(Source information)
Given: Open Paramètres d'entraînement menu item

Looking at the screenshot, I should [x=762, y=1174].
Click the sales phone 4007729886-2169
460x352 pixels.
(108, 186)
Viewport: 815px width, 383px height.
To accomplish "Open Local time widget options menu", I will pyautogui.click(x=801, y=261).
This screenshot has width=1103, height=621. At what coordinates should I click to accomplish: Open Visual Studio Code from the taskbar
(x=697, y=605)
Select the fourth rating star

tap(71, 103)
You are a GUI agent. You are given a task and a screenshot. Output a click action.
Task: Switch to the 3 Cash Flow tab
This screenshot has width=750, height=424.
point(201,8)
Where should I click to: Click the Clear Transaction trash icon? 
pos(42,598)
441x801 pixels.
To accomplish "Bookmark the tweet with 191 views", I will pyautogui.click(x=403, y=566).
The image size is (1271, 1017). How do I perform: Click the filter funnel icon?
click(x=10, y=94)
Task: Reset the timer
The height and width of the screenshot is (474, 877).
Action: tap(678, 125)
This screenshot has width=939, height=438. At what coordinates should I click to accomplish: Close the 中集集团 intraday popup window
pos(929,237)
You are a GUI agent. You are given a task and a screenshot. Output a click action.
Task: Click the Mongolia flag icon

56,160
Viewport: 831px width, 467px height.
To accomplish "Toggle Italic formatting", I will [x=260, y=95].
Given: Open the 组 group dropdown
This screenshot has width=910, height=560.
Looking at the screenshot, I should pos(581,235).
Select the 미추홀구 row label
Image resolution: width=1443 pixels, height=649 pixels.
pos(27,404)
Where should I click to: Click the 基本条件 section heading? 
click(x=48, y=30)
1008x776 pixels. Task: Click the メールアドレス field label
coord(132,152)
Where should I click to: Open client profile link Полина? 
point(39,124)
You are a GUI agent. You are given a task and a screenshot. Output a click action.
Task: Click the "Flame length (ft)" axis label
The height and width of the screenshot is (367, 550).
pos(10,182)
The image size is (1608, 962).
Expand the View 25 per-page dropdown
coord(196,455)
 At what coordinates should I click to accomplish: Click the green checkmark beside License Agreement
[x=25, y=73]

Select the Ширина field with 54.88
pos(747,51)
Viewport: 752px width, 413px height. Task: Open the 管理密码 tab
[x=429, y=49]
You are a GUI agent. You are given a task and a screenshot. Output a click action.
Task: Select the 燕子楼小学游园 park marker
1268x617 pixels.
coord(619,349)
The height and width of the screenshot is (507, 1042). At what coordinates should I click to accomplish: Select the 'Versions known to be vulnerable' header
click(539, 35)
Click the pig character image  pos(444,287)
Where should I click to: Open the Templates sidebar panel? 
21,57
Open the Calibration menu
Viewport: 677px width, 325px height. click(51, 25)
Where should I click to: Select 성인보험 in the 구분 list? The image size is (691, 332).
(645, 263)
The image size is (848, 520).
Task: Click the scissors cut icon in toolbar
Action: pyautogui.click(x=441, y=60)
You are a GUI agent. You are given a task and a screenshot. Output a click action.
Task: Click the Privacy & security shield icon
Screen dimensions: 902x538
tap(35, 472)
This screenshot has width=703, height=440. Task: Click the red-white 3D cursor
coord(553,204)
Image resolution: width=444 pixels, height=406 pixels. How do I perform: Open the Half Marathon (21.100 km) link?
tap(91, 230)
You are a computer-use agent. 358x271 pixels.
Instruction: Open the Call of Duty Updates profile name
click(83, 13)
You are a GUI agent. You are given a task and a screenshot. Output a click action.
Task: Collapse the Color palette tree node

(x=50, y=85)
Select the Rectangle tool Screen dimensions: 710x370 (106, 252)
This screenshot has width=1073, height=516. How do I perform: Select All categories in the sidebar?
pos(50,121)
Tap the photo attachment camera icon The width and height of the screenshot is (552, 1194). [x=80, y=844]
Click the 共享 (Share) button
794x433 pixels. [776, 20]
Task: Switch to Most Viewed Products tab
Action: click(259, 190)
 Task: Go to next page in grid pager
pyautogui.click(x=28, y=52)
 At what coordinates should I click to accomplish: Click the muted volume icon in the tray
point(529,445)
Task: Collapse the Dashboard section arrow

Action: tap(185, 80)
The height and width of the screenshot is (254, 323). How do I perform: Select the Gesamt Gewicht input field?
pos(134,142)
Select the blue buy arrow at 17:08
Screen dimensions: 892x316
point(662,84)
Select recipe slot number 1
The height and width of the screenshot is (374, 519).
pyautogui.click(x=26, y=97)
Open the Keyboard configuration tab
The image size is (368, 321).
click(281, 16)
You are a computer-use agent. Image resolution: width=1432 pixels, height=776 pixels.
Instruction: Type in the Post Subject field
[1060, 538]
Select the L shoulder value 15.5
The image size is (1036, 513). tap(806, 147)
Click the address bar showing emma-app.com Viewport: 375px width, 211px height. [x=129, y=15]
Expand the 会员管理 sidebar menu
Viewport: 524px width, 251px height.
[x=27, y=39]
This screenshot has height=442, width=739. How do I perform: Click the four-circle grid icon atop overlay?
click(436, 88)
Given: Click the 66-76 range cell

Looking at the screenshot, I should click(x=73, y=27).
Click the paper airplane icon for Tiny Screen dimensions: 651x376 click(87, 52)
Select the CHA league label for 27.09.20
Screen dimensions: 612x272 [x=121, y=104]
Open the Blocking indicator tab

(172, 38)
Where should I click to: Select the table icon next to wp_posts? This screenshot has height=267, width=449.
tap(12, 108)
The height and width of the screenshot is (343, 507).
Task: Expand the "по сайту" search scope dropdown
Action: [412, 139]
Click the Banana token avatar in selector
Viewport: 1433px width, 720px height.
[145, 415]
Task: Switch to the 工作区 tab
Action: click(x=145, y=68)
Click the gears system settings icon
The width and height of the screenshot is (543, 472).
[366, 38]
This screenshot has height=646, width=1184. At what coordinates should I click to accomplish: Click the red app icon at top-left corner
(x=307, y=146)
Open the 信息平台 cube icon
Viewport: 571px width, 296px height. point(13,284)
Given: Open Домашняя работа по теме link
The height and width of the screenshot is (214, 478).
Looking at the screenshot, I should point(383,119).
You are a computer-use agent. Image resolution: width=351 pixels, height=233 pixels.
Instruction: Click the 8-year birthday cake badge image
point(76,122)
(End Source information)
▸ Requirement:
Send back an exact copy of only the lines from the line with "beside License Agreement" up to and including the line with "Click the pig" in the data above.

▸ Output for this task:
 At what coordinates should I click to accomplish: Click the green checkmark beside License Agreement
[x=25, y=73]

Select the Ширина field with 54.88
pos(747,51)
Viewport: 752px width, 413px height. Task: Open the 管理密码 tab
[x=429, y=49]
You are a GUI agent. You are given a task and a screenshot. Output a click action.
Task: Select the 燕子楼小学游园 park marker
1268x617 pixels.
coord(619,349)
The height and width of the screenshot is (507, 1042). At what coordinates should I click to accomplish: Select the 'Versions known to be vulnerable' header
click(539, 35)
Click the pig character image  pos(444,287)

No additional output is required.